REQUIREMENTS - Continue the forum thread comparing suede and leather half chaps, picking up after its final post.
+++ DOCUMENT EXCERPT
# Suede or Leather Half Chaps



## Woodhaven (Jan 21, 2014)

I had a pair of suede half chaps and I wore them out in a year so I bought leather ones and they are still good a few years later.
Maybe the quality of the suede chaps was not as good, I don't know, they weren't too expensive, less money than the leather ones.


----------



## ACinATX (Sep 12, 2018)

I have one pair of suede and one pair of leather and haven't noticed a difference in how they feel. That's just me personally though. The leather looks thicker, but it doesn't feel thicker.

I'm sure you are a better and more experience rider than I am, but the one time my stirrup leathers rubbed me through my half chaps, it was because I was riding with the leathers twisted and didn't realize it.


----------



## QtrBel (May 31, 2012)

Quality counts whether suede or leather and making sure they fit properly and are put on correctly makes a difference. I ride with webber's on my dressage saddle and have a pair of leathers that are wider and thinner with a loop for the stirrup so only one layer of leather under my leg. I love them. You have to be careful ordering as lengths aren't so forgiving as standard leathers.
++++++
+++ EXTRACTED MATERIAL
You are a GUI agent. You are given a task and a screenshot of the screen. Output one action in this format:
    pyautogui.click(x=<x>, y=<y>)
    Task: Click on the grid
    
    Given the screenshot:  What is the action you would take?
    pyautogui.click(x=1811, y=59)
++++++
RESPONSE -
----------



## phantomhorse13 (Feb 18, 2011)

I think a lot depends on the thickness of your current half chaps. Personally, I feel Dublin has gone down in quality over the past few years - I used to be able to get a year or more out of a pair of their synthetic half chaps and now I am lucky to get 6 months. So I would not be surprised if the suede ones have had the same thing happen.

You may find leather chaps are a bit less grippy than you are used to with suede, but not having rubs on your legs would probably make that worth it.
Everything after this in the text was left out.